Problem details → Switch every "screenshot" in the lines below to "capture", change nothing else, and leave out the pictures.

—————

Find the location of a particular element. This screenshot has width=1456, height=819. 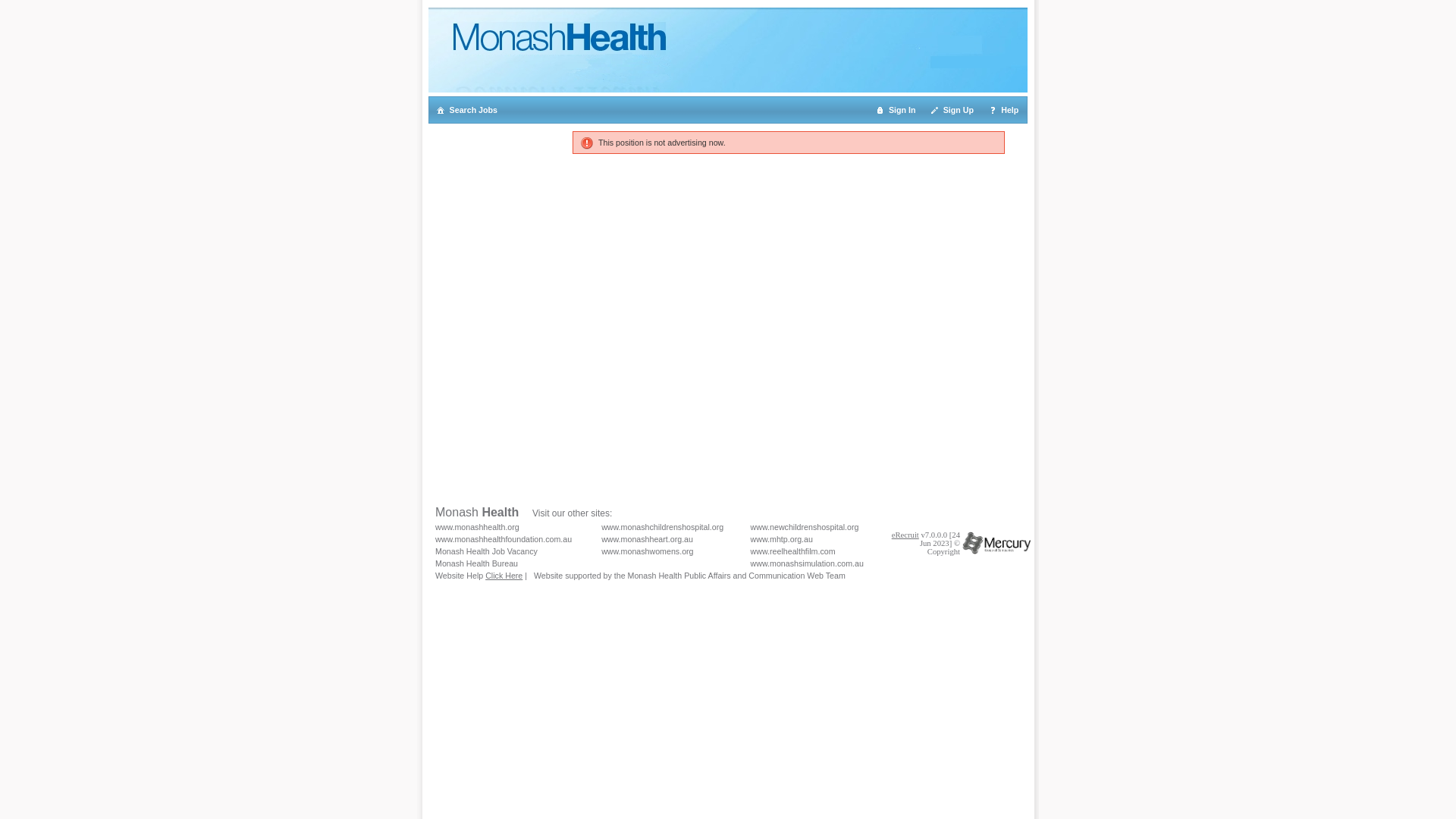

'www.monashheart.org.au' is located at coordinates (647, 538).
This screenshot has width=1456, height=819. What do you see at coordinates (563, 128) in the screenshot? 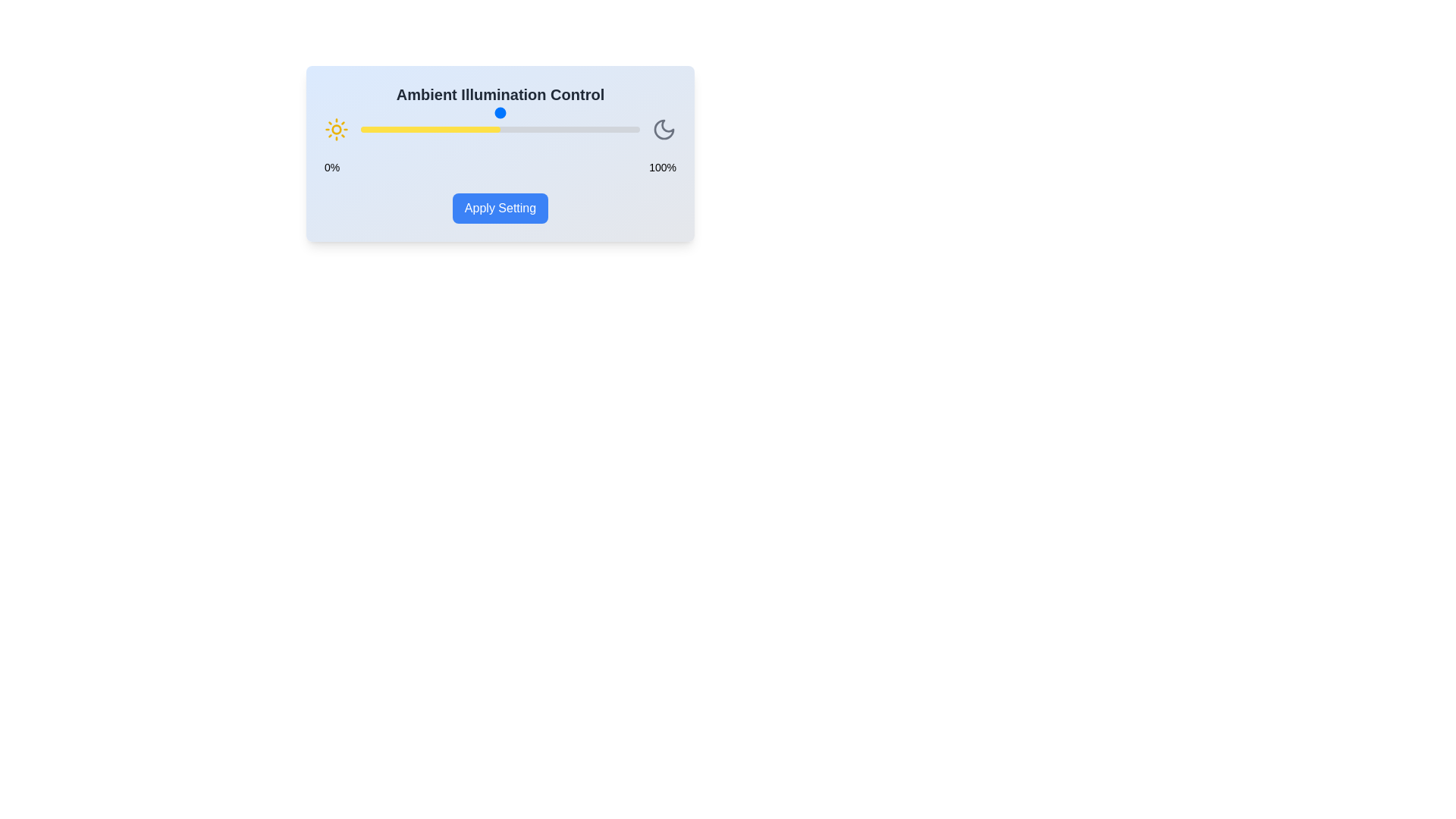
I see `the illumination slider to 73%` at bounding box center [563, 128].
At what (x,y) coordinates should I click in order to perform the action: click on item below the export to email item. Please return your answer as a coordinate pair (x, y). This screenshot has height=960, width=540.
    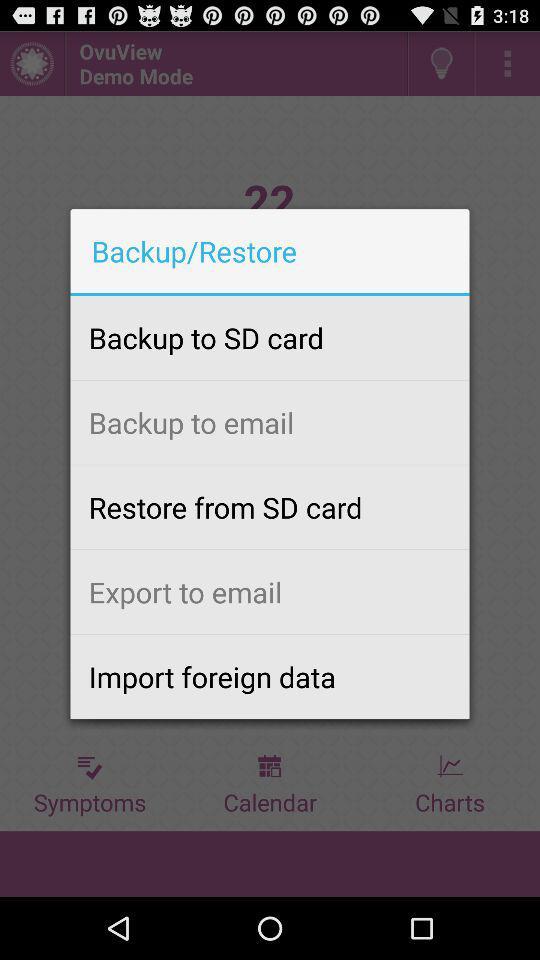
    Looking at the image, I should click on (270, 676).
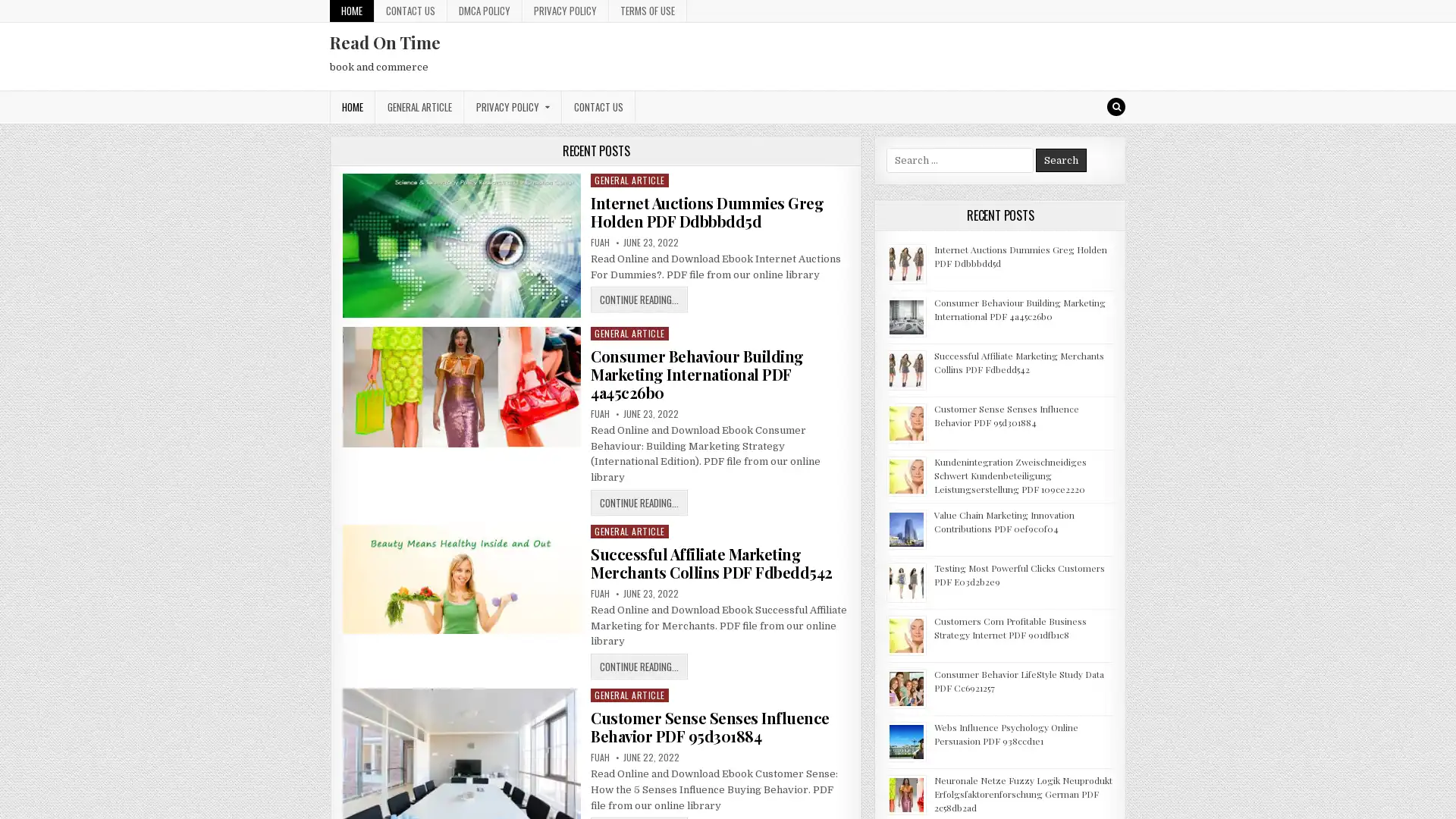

—————

Final result →
Find the location of a particular element. This capture has width=1456, height=819. 

'www.monashheart.org.au' is located at coordinates (647, 538).
This capture has width=1456, height=819. What do you see at coordinates (563, 128) in the capture? 
I see `the illumination slider to 73%` at bounding box center [563, 128].
At what (x,y) coordinates should I click in order to perform the action: click on item below the export to email item. Please return your answer as a coordinate pair (x, y). This capture has height=960, width=540.
    Looking at the image, I should click on (270, 676).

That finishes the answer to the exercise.